DATASET CONTENT:
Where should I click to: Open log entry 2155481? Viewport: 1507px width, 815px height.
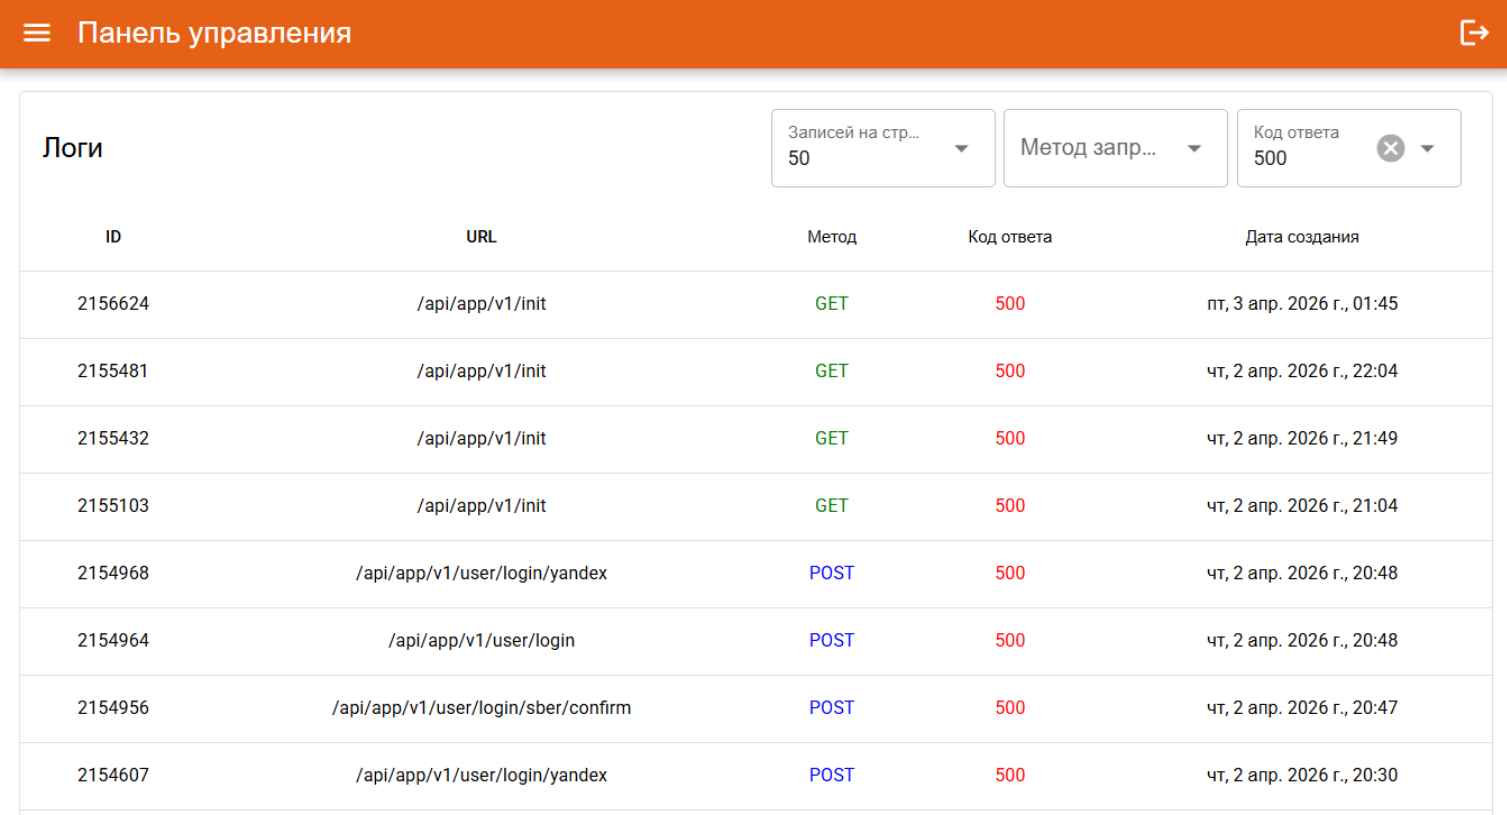pos(113,371)
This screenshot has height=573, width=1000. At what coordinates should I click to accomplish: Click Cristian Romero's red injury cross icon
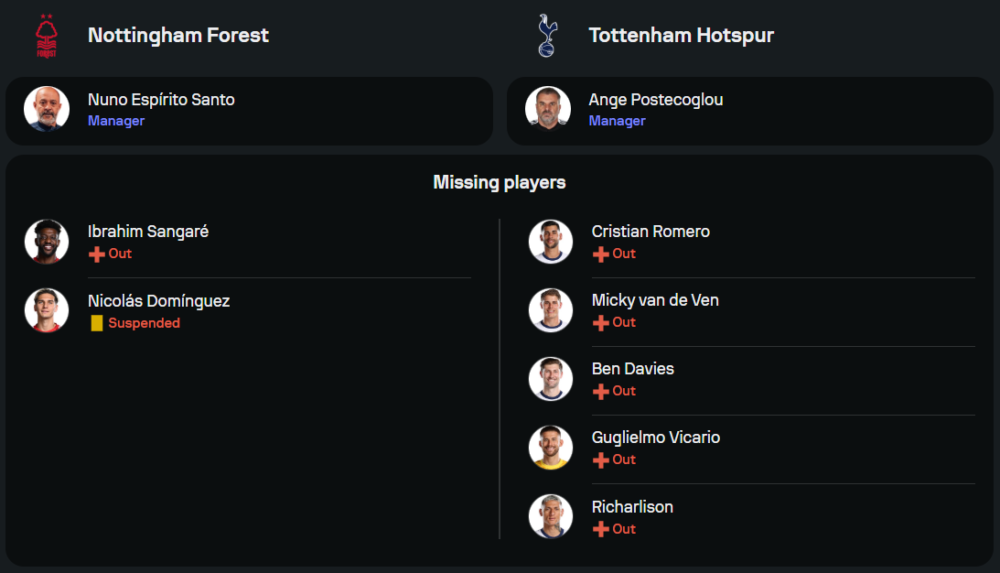pos(601,254)
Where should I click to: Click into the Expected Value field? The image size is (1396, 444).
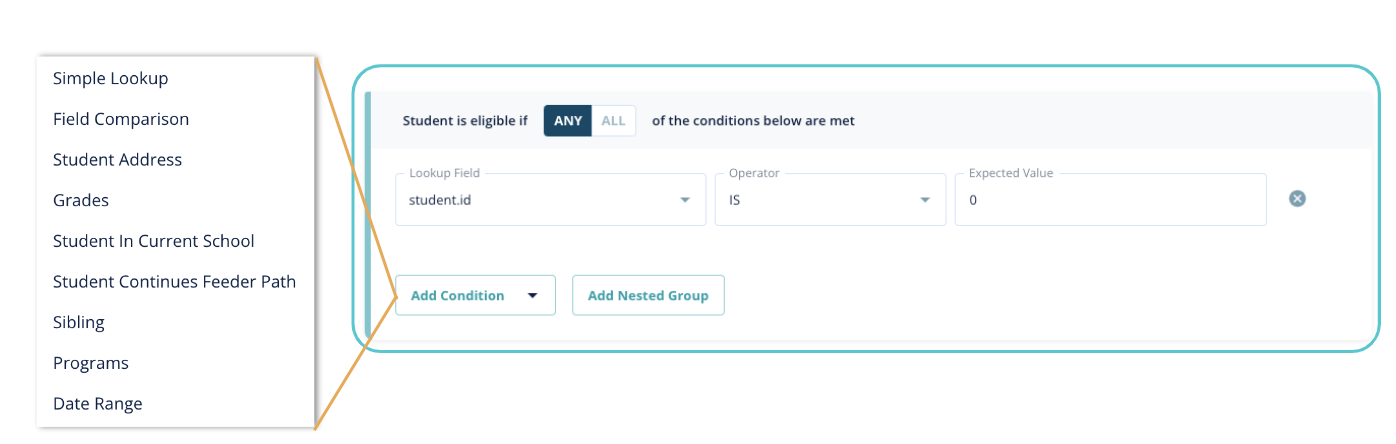point(1110,200)
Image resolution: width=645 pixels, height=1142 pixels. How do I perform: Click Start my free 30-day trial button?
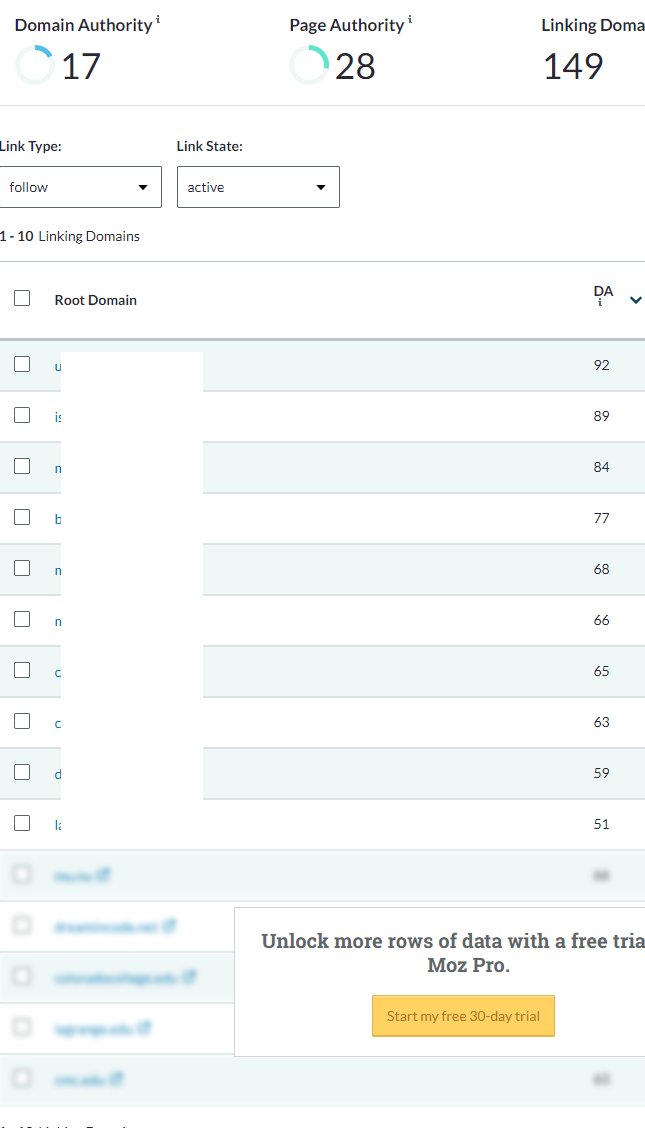(x=463, y=1016)
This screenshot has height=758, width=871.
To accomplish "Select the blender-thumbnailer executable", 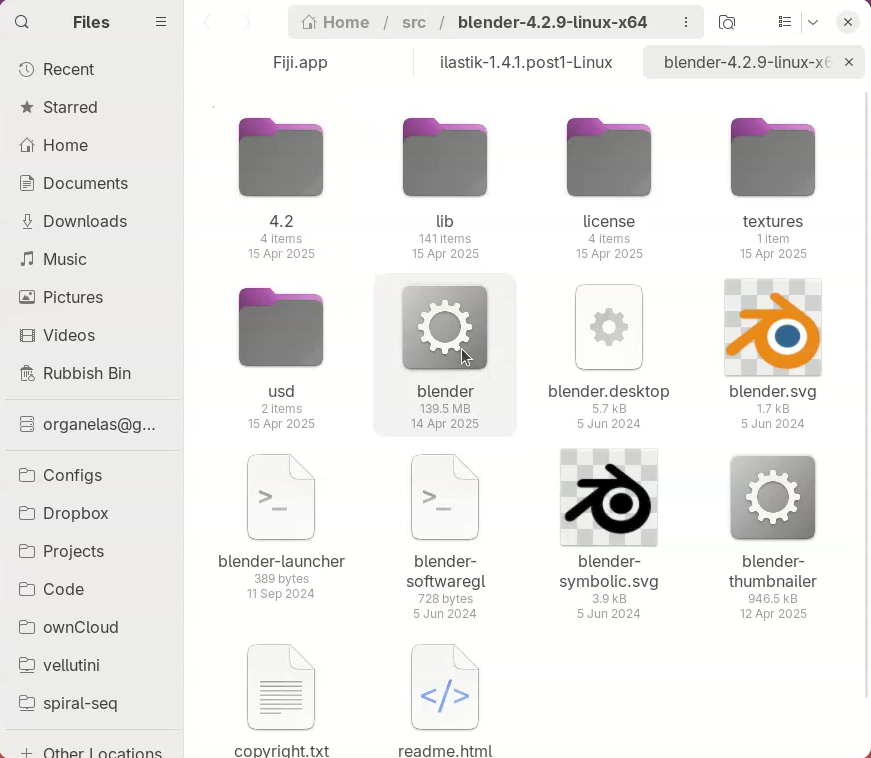I will (772, 498).
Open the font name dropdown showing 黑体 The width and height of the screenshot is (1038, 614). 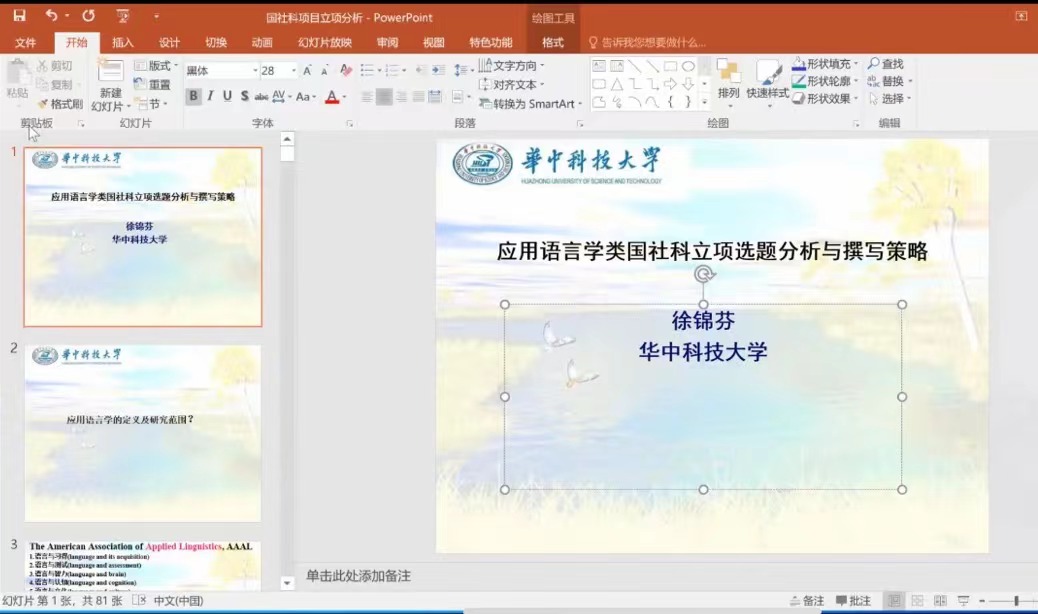pyautogui.click(x=220, y=71)
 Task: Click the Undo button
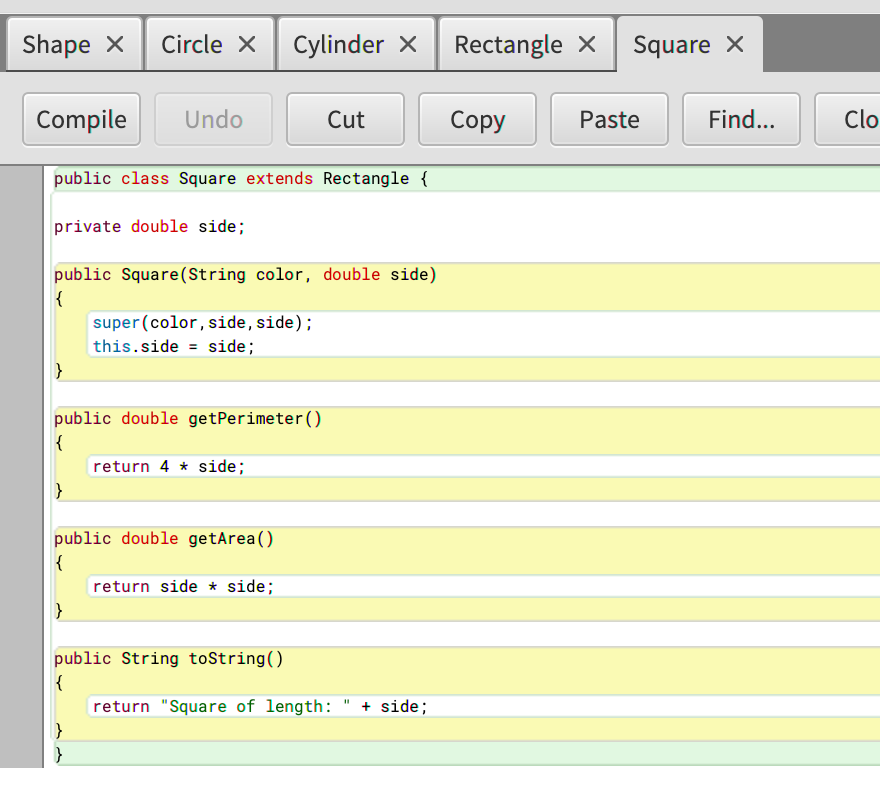213,119
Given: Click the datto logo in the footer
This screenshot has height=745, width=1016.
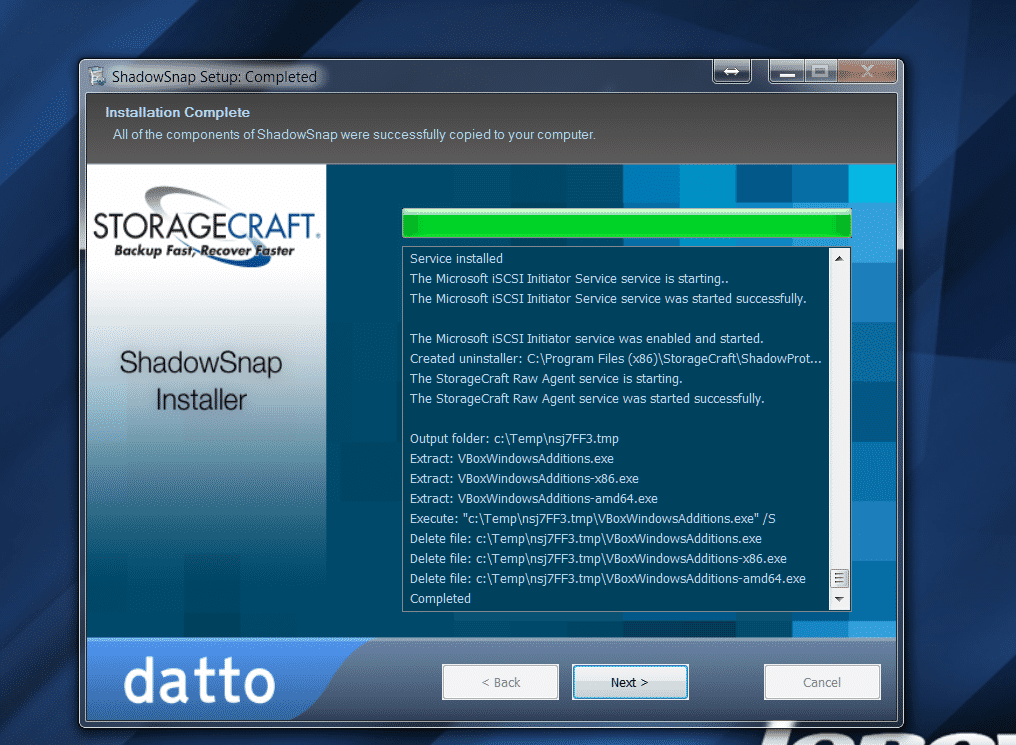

TASK GOAL:
Reproduce as a Markdown table with the columns Row and Line the lines of the listing from the one containing "Given: Click the datto logo in the footer" through the end of the listing, inclusive. Number each line, omit blank lines, and leave the pictures out.

REPLY TO THE TASK:
| Row | Line |
|---|---|
| 1 | Given: Click the datto logo in the footer |
| 2 | This screenshot has height=745, width=1016. |